Here’s a proposition for AI developers: stop defining “recursion” based on its traditional and linguistic contexts. To really get at what language is, we have to get away from recursion itself, which is simply “self-nesting”. Self-nesting is like thinking about what you’re thinking about; it requires no words.
The reality is that linguists still have no idea how words are made. They tend to propose very utilitarian reasons for language emergence in humans; words helped us survive, reproduce, etc. If that were true, then animals would need words, but they have none, and they survive and reproduce just fine. “Words” emerge for other reasons.
We have to rethink what a “word” is. It’s an infinitely deep symbol that represents a relationship, founded somewhere in the fog of history. We can’t know each word’s origins, but we can propose how each word emerges. Imagine they emerge not like apes trying out different calls; imagine they emerge more like the wave patterns in the double slit experiment in physics. Now hold that thought…
The threat of apocalyptic violence (ROBA) is unique in humans. Human violence is an open-loop system: we don’t enter a “combat” state like animals; we are in it constantly. Each member in a given scene of potential violence nests the intents of everyone else, but since in humans the weapon is unknown, there is an infinite series of unknowns, forming a fractal pattern. If the member is alone, he self-nests; but since he knows his intents, there’s no need for a symbol for this. Hence, self-nesting cannot give rise to language.

But if there are 2 members, they mutually nest anticipations, attempting to interpret what the weapon and move will be. This produces fractal patterns that are similar to each other, but their subjective experiences naturally create different patterns, since A is anticipating B anticipating A… and vice versa. And yet they must both share common symbol for these different fractal patterns.

To-may-ato to-mah-to, po-tay-to po-tah-to. We don’t need to hypothesize whether this ever happened; this is the very nature of language, since we all attempt to use the same words, but they are constantly under reevaluation because a single word represents 8 billion different internal configurations in each potential speaker.
With just 3 people in a heated scenario, all 3 have very different fractal patterns, yet they also must share a common symbol for this scenario.

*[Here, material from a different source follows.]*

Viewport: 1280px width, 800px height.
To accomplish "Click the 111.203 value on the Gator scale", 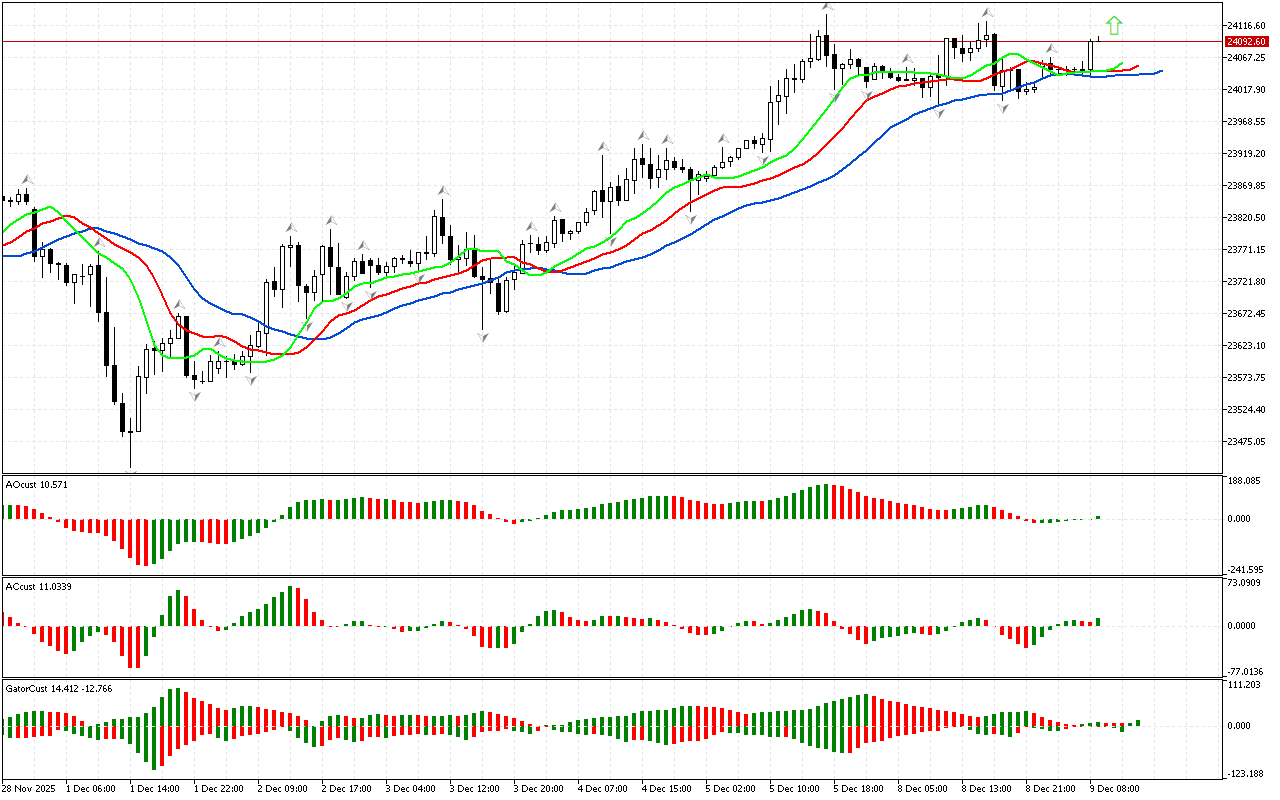I will pos(1244,684).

This fractalization is infinitely “deep” even in the 2-person scenario; but it appears to be more structured. With 3 people, it’s vastly more complex. Once we reach the Dunbar number of 150, it’s indecipherable, and yet we have words for this scenario.
The mental process which builds these fractal windows is the same process that converts them into shared symbols. I call this mental stuff “recursia” to avoid limiting it to self-nesting. This MUST be the stuff of AI, or we are not modeling language at all.